## Short task
Copy word for word the lines of the listing starting at the line that contains "You are a GUI" and ending with the last line of the listing, and leave the pictures out of your copy.

━━ Data lines

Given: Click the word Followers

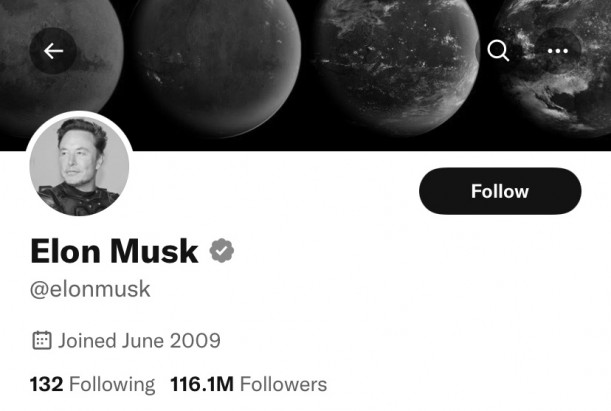Looking at the screenshot, I should click(283, 384).
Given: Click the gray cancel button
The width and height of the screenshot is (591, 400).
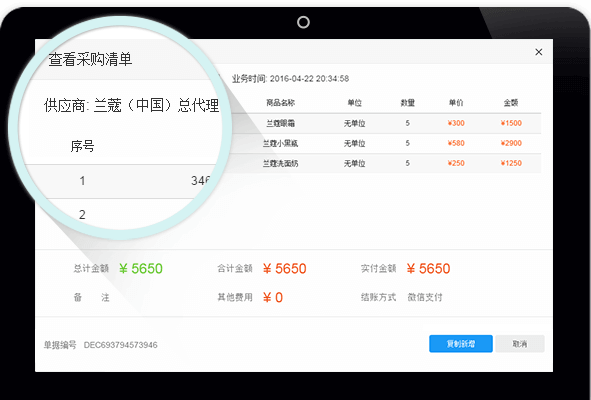Looking at the screenshot, I should tap(520, 344).
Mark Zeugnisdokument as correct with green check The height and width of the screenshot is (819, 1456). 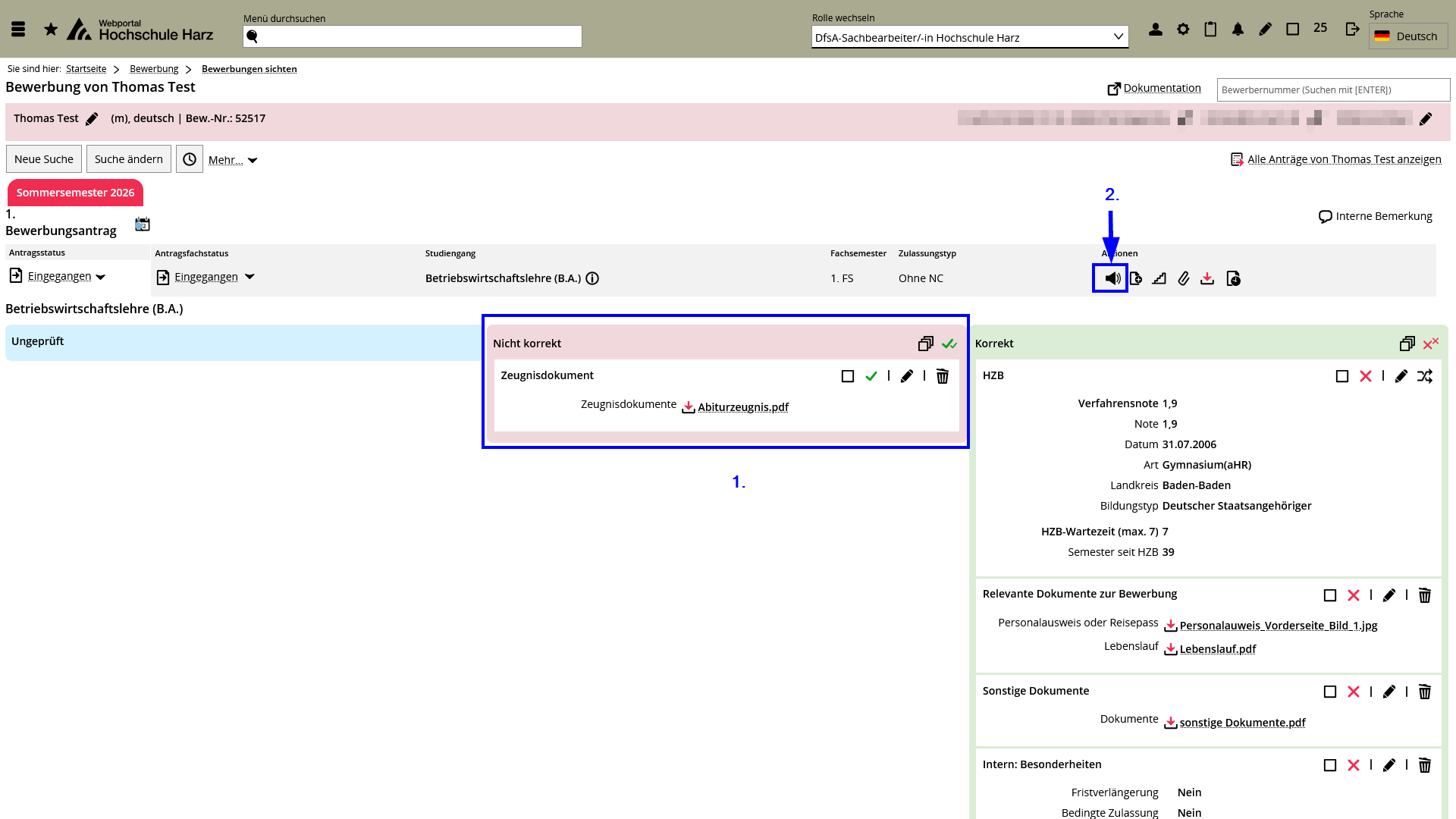point(871,376)
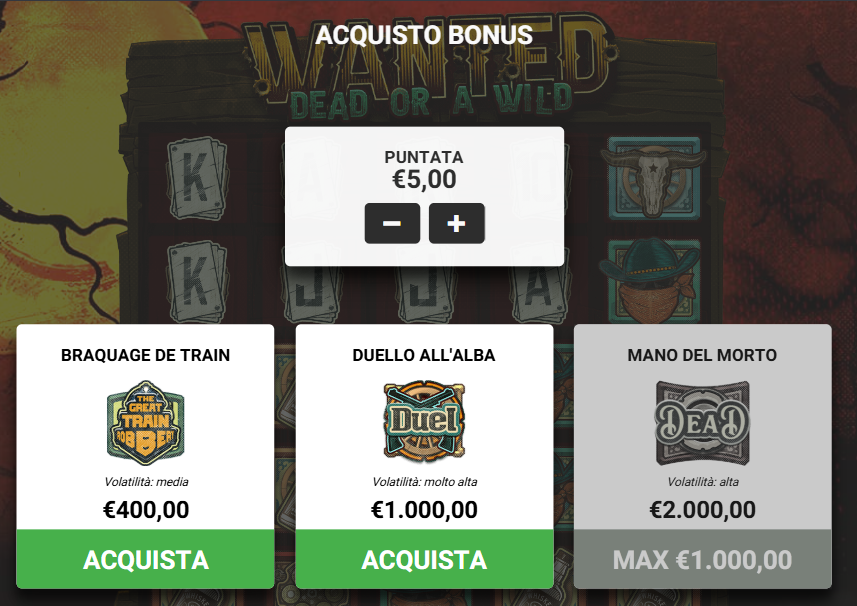The width and height of the screenshot is (857, 606).
Task: Click the €400,00 price label
Action: pos(146,510)
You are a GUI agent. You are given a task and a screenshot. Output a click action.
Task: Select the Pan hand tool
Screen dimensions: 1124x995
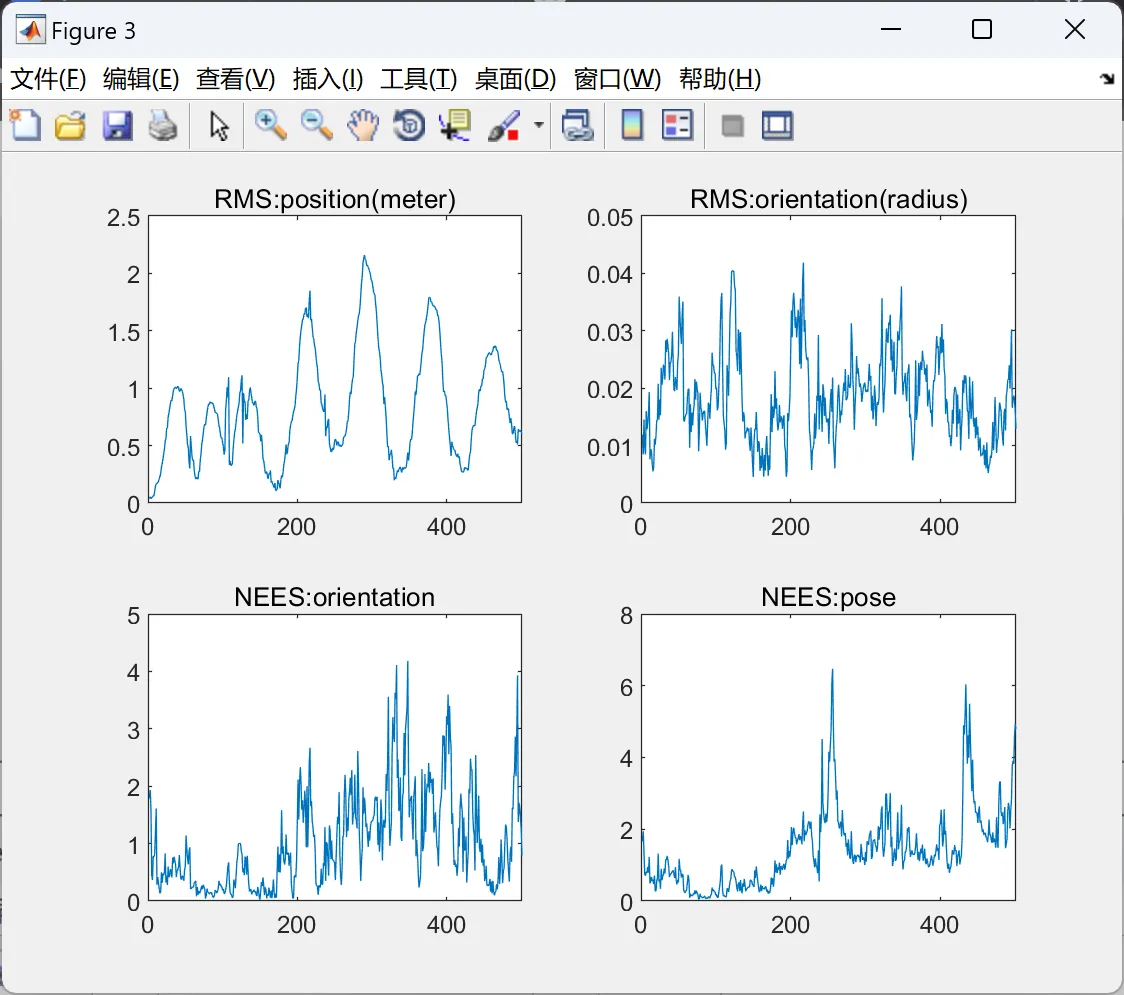363,125
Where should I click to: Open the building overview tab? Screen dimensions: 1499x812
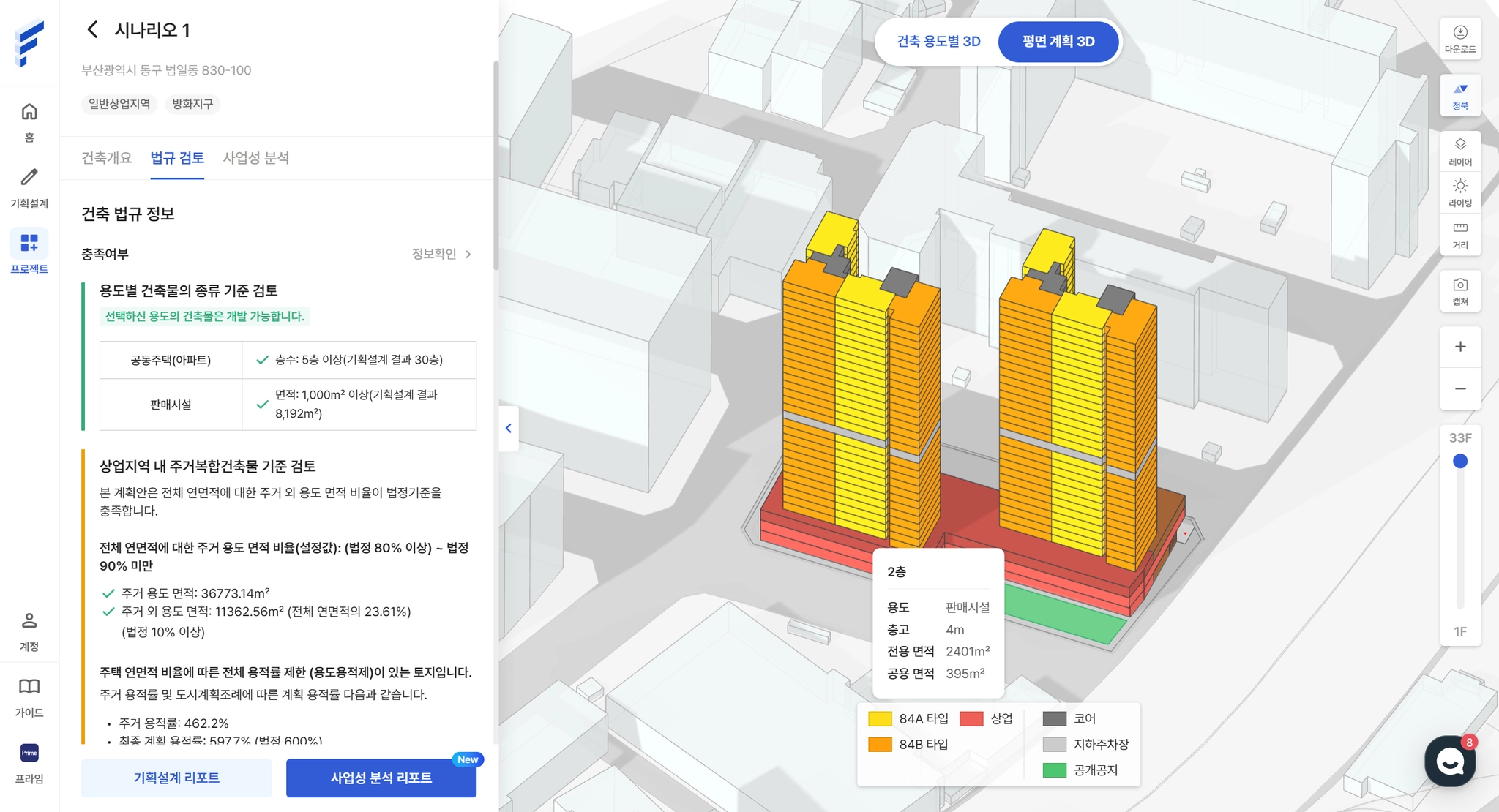tap(106, 158)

━━━━

## Task result
You are a GUI agent. You are given a task and a screenshot. Output a click action.
Task: Select the Pan hand tool
Screen dimensions: 1124x995
363,125
Where should I click to: Open the building overview tab? Screen dimensions: 1499x812
tap(106, 158)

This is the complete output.